She nodded, grinning. “Call me.”
He smiled. “I will contact you.”
Bernardo said, “Now, let’s all go to the cars. Bad guys to catch.” He made a shooing gesture at all of us, and we began to go for the parking lot. The nurse called after Olaf, “Call me.”
He waved at her, but his face was already emptying of that good humor and flirting. By the time we got to the cars his face was its usual self except for the new beard.
I took a breath, but Bernardo beat me to it. “You know the deal, Olaf. If you do your hobby on American soil you lose everything. Your badge, both your jobs, everything, and Edward will kill you, so really everything.”
“He will try to kill me,” Olaf said.
I ignored the last comment, because Olaf had to make it, just like I’d have had to make it. We couldn’t let anyone, not even Edward, think he was automatically better. But the details of Olaf’s deal were new to me. “So, more people than just you, me, and Edward know what he is?”
“A few,” Bernardo said, “but it all hinges on him not doing his serial killer thing here.”
I looked at Olaf. “You must be really good at something for them to look the other way about the rest.”
“I am very good at many things.” He delivered the words almost flat; if it had been another man I think he’d have made it flirty, but Olaf didn’t waste flirting on anyone but his victims, apparently. If he liked you for real, you got the real deal.

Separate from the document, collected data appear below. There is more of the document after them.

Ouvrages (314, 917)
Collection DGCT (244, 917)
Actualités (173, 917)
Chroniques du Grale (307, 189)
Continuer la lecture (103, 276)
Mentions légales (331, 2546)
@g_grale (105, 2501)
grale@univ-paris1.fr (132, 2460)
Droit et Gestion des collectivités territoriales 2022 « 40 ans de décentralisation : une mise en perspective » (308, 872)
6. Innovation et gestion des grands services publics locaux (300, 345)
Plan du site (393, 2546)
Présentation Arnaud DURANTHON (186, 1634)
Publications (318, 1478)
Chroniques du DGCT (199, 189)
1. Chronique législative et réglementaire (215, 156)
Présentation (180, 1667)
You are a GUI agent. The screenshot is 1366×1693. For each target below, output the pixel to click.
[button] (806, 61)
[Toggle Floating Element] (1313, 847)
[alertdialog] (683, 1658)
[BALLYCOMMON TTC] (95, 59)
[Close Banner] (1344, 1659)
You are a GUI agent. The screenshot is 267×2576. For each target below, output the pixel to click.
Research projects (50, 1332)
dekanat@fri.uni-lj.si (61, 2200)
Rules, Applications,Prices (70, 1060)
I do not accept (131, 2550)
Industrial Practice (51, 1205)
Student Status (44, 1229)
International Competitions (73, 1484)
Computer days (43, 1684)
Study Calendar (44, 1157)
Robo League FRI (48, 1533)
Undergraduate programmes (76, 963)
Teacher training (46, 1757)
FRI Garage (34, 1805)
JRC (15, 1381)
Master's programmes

Normally I preferred that in my men, but since the real deal was a sexually sadistic serial killer it was sort of a mixed blessing. Flattering, since I was pretty sure it was the most he’d ever shown himself to any woman, and scary as hell all at the same time. Flattering and frightening; that was Olaf all over.
“I believe that,” I said, and meant it.
“Do you?” He looked at me, and he seemed to truly be studying me, or trying to.
“Yes,” I said.
“It bothered you to see me with the woman.”
“You let me see in your face what you wanted to do to her, Olaf; of course that would bother me.”
“That bothered all of us,” Bernardo said.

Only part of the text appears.